We study the early development of the amphibian Xenopus laevis, particularly the development of Spemann's organizer, which induces most dorsal and anterior structures of the embryonic body axis, those most characteristic of the chordate phylum.
We study cortical rotation, a 30° shift of the surface layer of the single-celled egg relative to the cytoplasmic core during the first cell cycle after fertilization. The direction of rotation is predictive of the site in the egg from which the organizer and dorsal structures develop. If rotation is blocked, the egg forms no organizer and develops as a radially symmetric "invertebrate" embryo with only a gut, red blood cells, and a ciliated epidermis. A dense array of parallel microtubules, which forms in the vegetal cortex of the normal egg, serves as tracks for rotation of the cortex. Rotation aligns these microtubules. Vesicles, organelles, and presumably informational molecules move along the array, from the vegetal pole to the equator on the future clorsal side. We seek to identity of the key vegetal materials (a beta-catenin-stabilizing agent is the current leading candidate) and in the means of transport.

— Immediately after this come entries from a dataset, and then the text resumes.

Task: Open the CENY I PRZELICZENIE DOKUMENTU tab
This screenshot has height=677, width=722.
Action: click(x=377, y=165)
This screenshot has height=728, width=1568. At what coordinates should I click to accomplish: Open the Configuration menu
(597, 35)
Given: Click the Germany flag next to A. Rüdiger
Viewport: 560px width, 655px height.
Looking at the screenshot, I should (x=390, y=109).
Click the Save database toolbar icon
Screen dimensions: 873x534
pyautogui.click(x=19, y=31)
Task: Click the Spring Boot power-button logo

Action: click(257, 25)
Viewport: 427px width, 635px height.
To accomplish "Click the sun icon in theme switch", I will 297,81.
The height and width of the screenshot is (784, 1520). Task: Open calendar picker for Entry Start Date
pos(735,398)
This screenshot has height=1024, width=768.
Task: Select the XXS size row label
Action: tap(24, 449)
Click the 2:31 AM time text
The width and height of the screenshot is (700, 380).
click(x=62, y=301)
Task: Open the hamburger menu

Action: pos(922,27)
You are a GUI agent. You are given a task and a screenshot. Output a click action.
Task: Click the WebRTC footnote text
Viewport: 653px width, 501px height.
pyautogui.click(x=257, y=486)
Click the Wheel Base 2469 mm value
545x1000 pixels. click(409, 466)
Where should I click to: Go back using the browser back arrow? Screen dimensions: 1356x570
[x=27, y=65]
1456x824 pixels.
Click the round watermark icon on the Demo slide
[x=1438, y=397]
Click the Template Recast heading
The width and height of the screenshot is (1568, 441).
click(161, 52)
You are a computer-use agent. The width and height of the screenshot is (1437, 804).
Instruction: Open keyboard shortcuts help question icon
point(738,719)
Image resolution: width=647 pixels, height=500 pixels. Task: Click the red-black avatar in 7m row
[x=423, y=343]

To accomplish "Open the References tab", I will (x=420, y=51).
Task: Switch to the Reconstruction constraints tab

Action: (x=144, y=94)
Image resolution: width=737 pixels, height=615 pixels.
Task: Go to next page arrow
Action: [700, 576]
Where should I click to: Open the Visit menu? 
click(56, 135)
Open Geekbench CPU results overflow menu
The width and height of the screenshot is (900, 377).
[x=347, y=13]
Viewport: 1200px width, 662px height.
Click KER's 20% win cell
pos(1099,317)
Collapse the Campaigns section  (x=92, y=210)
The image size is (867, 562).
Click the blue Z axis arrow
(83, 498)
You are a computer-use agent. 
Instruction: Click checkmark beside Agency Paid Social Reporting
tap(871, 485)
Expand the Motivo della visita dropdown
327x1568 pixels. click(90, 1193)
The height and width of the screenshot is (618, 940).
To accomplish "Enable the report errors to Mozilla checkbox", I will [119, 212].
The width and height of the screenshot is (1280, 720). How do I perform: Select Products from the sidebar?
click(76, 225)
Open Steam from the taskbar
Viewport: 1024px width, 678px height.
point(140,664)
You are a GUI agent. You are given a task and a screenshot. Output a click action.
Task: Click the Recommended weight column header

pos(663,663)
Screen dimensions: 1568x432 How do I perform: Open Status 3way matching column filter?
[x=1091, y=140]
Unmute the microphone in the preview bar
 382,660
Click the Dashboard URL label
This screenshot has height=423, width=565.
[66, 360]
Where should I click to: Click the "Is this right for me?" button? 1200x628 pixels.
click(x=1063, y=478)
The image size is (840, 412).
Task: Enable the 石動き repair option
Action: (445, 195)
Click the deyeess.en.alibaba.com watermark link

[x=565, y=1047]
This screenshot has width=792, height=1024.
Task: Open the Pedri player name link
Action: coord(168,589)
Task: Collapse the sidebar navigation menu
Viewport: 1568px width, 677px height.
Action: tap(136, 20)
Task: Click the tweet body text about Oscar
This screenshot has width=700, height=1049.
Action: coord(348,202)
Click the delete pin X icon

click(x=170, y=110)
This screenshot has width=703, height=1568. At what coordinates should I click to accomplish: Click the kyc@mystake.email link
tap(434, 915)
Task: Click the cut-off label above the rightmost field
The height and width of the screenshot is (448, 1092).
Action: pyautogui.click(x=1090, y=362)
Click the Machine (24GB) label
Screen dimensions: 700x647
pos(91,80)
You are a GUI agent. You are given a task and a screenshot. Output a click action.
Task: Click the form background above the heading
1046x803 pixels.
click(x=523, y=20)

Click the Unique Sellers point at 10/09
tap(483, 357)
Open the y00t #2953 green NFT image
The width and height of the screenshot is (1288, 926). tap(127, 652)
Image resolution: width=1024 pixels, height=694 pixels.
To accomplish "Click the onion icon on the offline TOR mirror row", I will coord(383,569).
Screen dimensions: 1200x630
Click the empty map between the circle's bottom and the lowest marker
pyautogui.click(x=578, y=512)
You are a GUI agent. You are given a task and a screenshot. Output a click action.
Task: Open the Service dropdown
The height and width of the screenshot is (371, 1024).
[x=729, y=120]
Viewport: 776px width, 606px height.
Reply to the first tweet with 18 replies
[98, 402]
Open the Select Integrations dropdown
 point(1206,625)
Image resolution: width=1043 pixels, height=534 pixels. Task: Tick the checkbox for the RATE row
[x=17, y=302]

The second step of organizer formation occurs at the 4000-cell blastula stage. Cells of the dorsal vegetal region of the cleaved egg induce neighboring cells to form a portion of the organizer, as demonstrable by cell transplantation experiments. We seek to identify two secreted materials of this meso-endoderm induction, one maternal and one zygotic, the latter released by those cells receiving high beta-catenin levels from egg cytoplasm specialized by cortical rotation.